Yesterday I listened to Jonathan Maberry’s speech at the Bram Stoker awards which inspired me to read Shirley Jackson’s story, The Haunting of Hill House which then led me to re-read her story The Lottery, written in 1948 after WWII.
I sit now with this balancing of in and out, of what my mind may create within the larger structure of which I’m part. How willing am I to break with the crowd?
Certainly this weekend asks us to examine what is worth fighting for, what is worth dying for. It asks us to open our hearts to what is true for us, to open to what enlivens and enhances the connections in our lives.
I am with the words of Ralph Waldo Emerson.
Life goes headlong. Each of us is always to be found hurrying headlong in the chase of some fact, hunted by some fear or command behind us. Suddenly we meet a friend. We pause. Our hurry & embarrassment look ridiculous. Now pause, now possession is required, and the power to swell the moment from the resources of our own heart until it supersedes sun & moon & solar system in its expanding immensity. The moment is all, in all noble relations.
Walk with the weight of petals opening out to touch
Today I rise visualizing myself as an orchid flower, intricate within my petal spread.
I open the Buddhist magazine Lion’s Roar to its advertisements for books, one of my favorite things, and what comes is “less is more”. I look at the list of Democrats who are running for president, and I find myself leaning toward Marianne Williamson who has added herself to the flock, covey, herd, swarm, and bringing in fragrance, bouquet, of candidates running, and it does feel like running as we’re bombarded with who is best able to handle a tragic, complex, and tangled mess.
This quote is often attributed to Nelson Mandela but it’s hers.
Our deepest fear is not that we are inadequate. Our deepest fear is that we are powerful beyond measure. It is our Light, not our Darkness, that most frightens us.
What if we listened to a candidate who presents a vision of love, as we honor our gifts, knowing there’s more than enough for all?
It’s been forty-one days since my brother passed. My head is beginning to clear and I’m moving into readiness to step back into this world I love and share.
It’s day forty since my brother’s passing and I wake feeling refreshed. I notice I’m breathing fully. Perhaps it’s the nap I gave myself yesterday which was followed by bed at 8:30. I woke dreaming of my mother who passed away in February 2005 but she was alive and well in the dream. We were looking for a place where all of us could live.

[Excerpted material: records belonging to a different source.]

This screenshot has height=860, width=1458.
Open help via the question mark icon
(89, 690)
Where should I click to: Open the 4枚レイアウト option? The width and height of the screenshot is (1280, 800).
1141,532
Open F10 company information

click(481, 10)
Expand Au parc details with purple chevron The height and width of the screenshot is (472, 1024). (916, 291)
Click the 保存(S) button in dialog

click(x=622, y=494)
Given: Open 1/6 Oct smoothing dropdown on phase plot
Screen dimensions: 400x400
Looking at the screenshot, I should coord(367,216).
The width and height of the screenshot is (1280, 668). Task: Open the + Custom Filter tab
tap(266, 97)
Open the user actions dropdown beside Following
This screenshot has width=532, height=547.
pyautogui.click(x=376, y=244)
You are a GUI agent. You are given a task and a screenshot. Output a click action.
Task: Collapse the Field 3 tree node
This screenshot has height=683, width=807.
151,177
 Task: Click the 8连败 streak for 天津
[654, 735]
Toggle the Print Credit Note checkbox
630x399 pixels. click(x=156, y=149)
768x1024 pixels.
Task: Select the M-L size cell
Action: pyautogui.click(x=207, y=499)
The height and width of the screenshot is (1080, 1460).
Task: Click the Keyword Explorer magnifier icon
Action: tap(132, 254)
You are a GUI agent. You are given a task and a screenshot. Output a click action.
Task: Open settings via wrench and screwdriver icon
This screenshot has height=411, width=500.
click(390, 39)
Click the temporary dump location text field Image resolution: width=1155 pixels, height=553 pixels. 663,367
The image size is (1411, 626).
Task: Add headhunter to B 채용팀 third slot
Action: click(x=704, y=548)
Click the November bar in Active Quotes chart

Forty days is a spiritual number that comes up in many religions and practices. Our skin cells take, on average, forty days to renew.
I am with the words of Jelaluddin Rumi:
What nine months does for the embryo
Forty early mornings
Will do for your growing awareness
This morning when I woke I felt the reins of the horse loosening as though I didn’t need to hold on. I felt a new awareness of the consciousness we all share. I felt my cells expanding out, but that is for me, sister, not wife.
At 6:40 my brother’s wife calls. They were married thirty-three years and together longer than that. They were/are soul-mates. I can’t imagine what this is for her. Grief. How do we make it through? How do we offer support?
When my father died in an accident in 1969, I was 19 and my brother 15. My mother was 42. She said if it weren’t for us, she wouldn’t get out of bed. We all slept in the same room for a time, but the daughter of my brother and his wife is 24 with a life of her own, and, she, too, is grieving.
I sit with that now as the fog brings wisps of white to the blue sky. The coming of fog shimmers the trees, offers change – fog, saliva for air.
The moon and fog
Who calls to whom?
Recently I learned of the work of Professor Kathryn Geurts with the Anlo-Ewe speaking people in southeastern Ghana. She discovered that balance is a sense there, the primary sense, and is physical and psychological, literal and metaphorical.
They have a word seselelame which means “feel-feel-at-flesh-inside”. They are connected to the wisdom of intuition. In that, I touch into what another might need. I offer support, relationship, leaves to tree.